There are two ADR schemes: one for Large and Complex cases, the other for Small and Medium Sized Enterprises.

These are a fairly recent addition to the ‘armoury’ of dispute resolution strategies.

In essence, the ADR process is one that both parties must sign up to in an effort to resolve the case.

The process works by using a trained facilitator (who will either be external and, therefore, fully independent; or, an HMRC officer who will give a formal undertaking to act neutrally). The facilitator will work with the taxpayer and HMRC to reach a negotiated settlement.

Advantages

  • Relatively quick and inexpensive
  • Still possible to appeal (subject to normal rules) if ADR fails
  • Offers scope for negotiation
  • A ‘round the table’ rather than ‘across the table’ approach
  • Result is confidential and does not reach the public domain.

Disadvantages

  • Not suitable for cases where HMRC take the view there is a ‘red line’ issue which would require a change to their policy
  • Requires careful preparation for what will be a very intensive day.

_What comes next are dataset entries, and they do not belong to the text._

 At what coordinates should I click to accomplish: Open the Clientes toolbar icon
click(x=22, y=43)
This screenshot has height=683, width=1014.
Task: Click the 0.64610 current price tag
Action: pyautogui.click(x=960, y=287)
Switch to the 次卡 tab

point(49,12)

We recently concluded our first case using the ADR process. We were most impressed with the overall process – and our client was extremely happy with the end result. We expect many more cases to be settled using this route in the future.

Top tips for surviving a VAT dispute

  • Seek appropriate professional advice early in the process
  • Be realistic about the best outcome achievable
  • Try to keep emotions out of the dispute (difficult we know!)
  • Whether you go for review, litigation or ADR, think: “preparation, preparation, preparation”. This is absolutely crucial to your chances of success.